ひとはみな見えない仮面をかぶっている

(日経「春秋」2014/3/7付) 天使がふわりと石畳に降り立つと、拍手と歓声が上がった。ベネチアのカーニバルのヤマ場、広場は仮面や中世風の衣装であふれ、ゴンドラが揺らす水面がまぶしく光る。祭りの起源は12世紀の戦勝祝いとか。華やかな仮装で約10万人が踊り歩く。なぜ仮面なのか。諸説あるが、変身による開放感が最大の魅力らしい。精神医学者ユングによると、ひとはみな見えない仮面をかぶっている。ラテン語由来のペルソナ。ふだん外に見せている顔のことだ。だれもが適切な役割を果たすことで職場や家庭が、ひいては社会がうまく回っているのだそうだ。だが、現実ばなれが過ぎると破綻する。18年つけた「現代のベートーベン」「全ろうの天才作曲家」の仮面は、劣化し砕けた。祝祭でもないのに、目立つ仮面に出会ったら用心するに越したことはない。
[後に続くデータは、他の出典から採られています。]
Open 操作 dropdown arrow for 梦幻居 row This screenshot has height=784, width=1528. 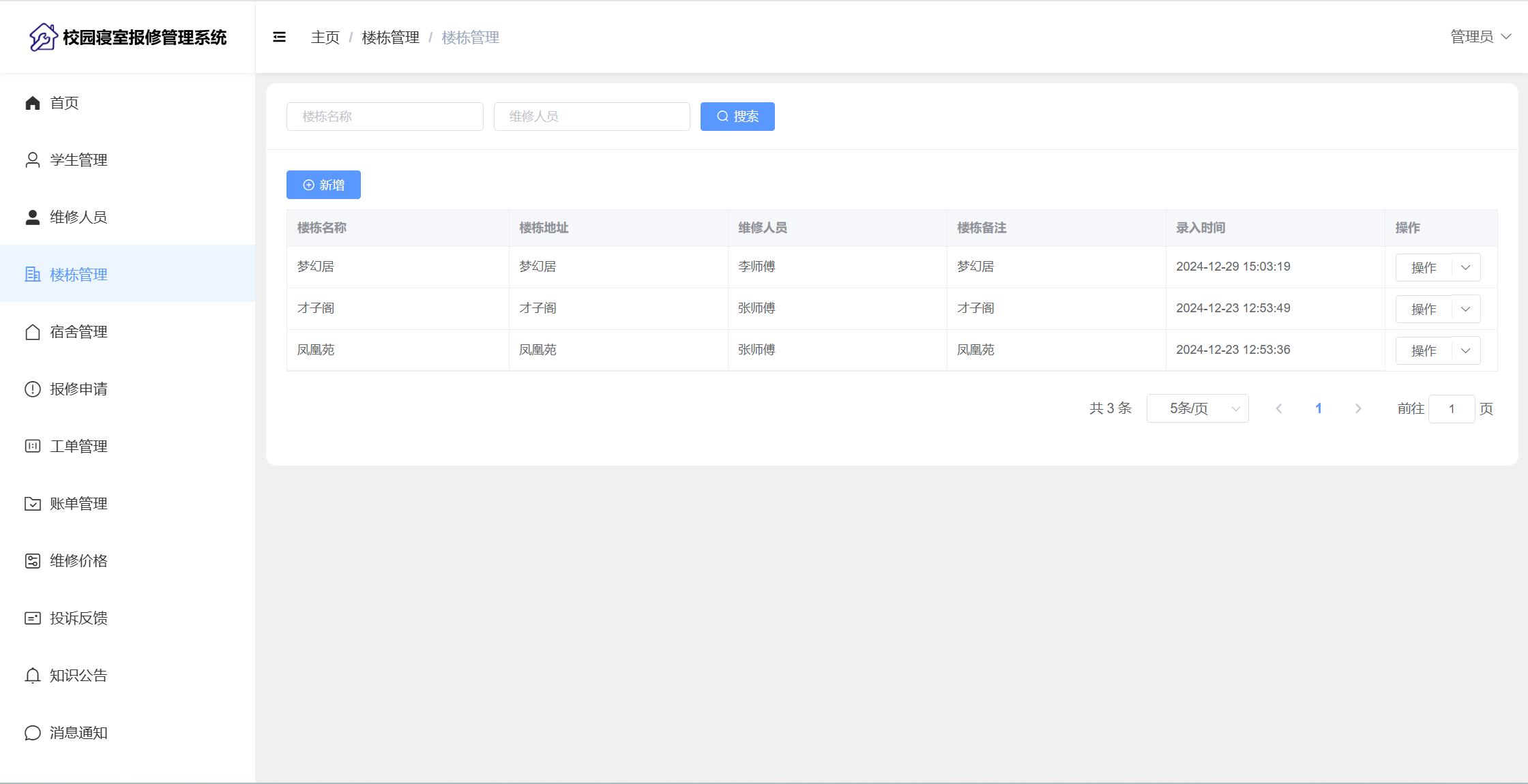(x=1465, y=267)
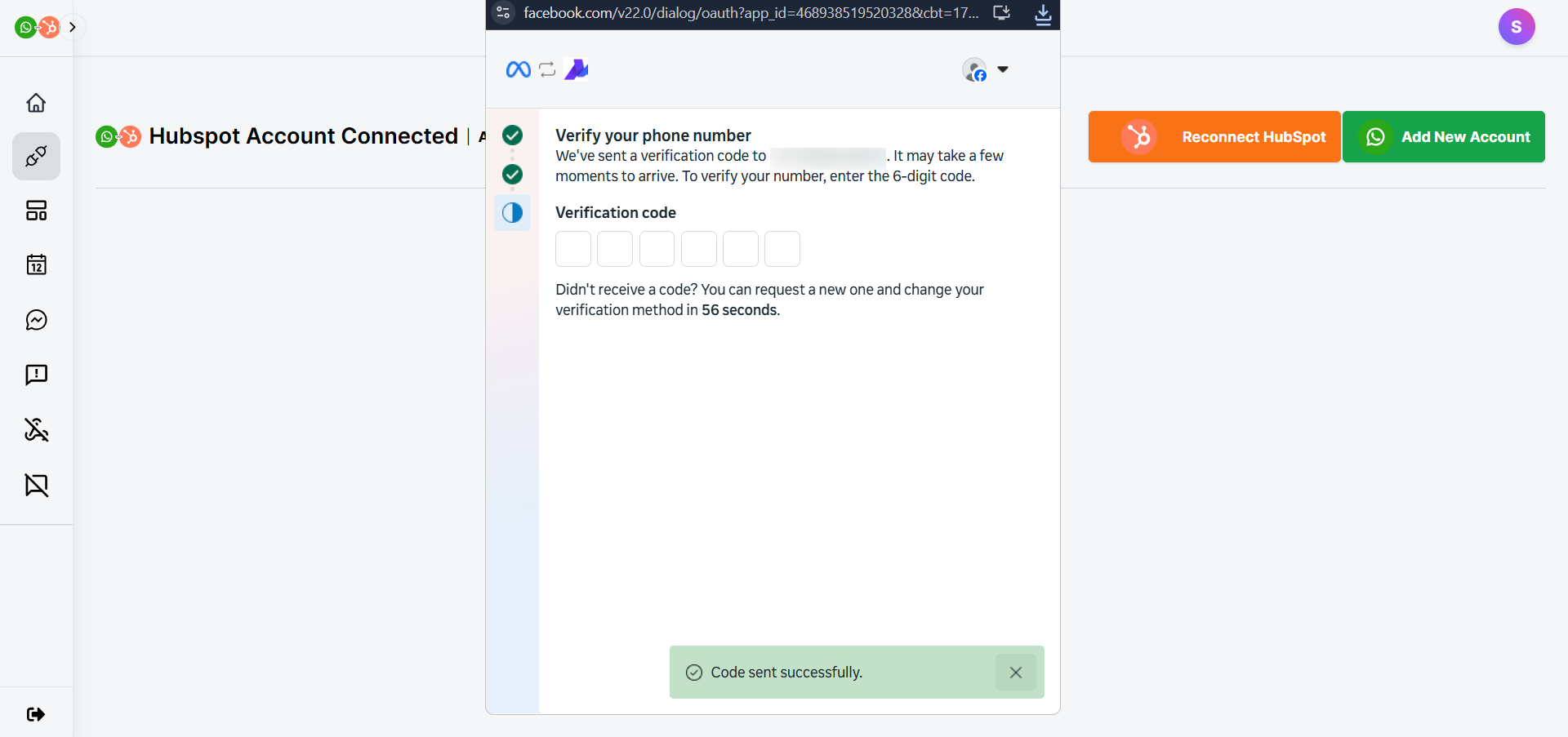The width and height of the screenshot is (1568, 737).
Task: Click the WhatsApp icon next to Hubspot heading
Action: click(x=107, y=136)
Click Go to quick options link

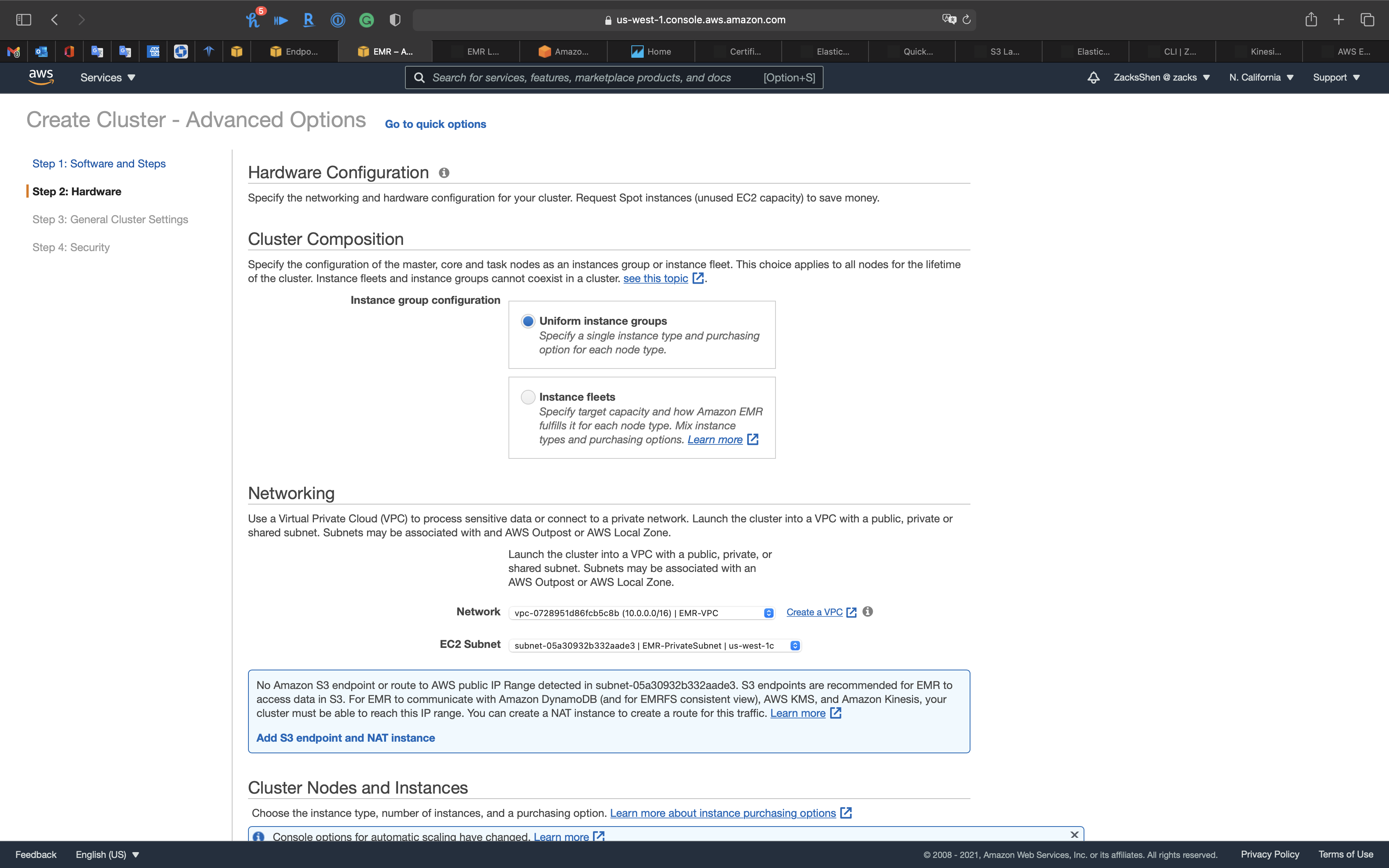pyautogui.click(x=435, y=124)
(JN) ペルソナはパーソナルなり。人格は仮面であるのか。私たちは、見えない仮面をかぶっているということか。私たちが仮面をかぶる目的は、人に良く思われたいという善の心からであろうが、それは他人に真実の姿を見せていないことであろうが、それが人の世を動かしているのか。仮面は、かぶっている本人もわからずかぶっていることであり、他人にもわからない、それが善なのであろうか。しかし、人を騙そうとする仮面は、善ではない。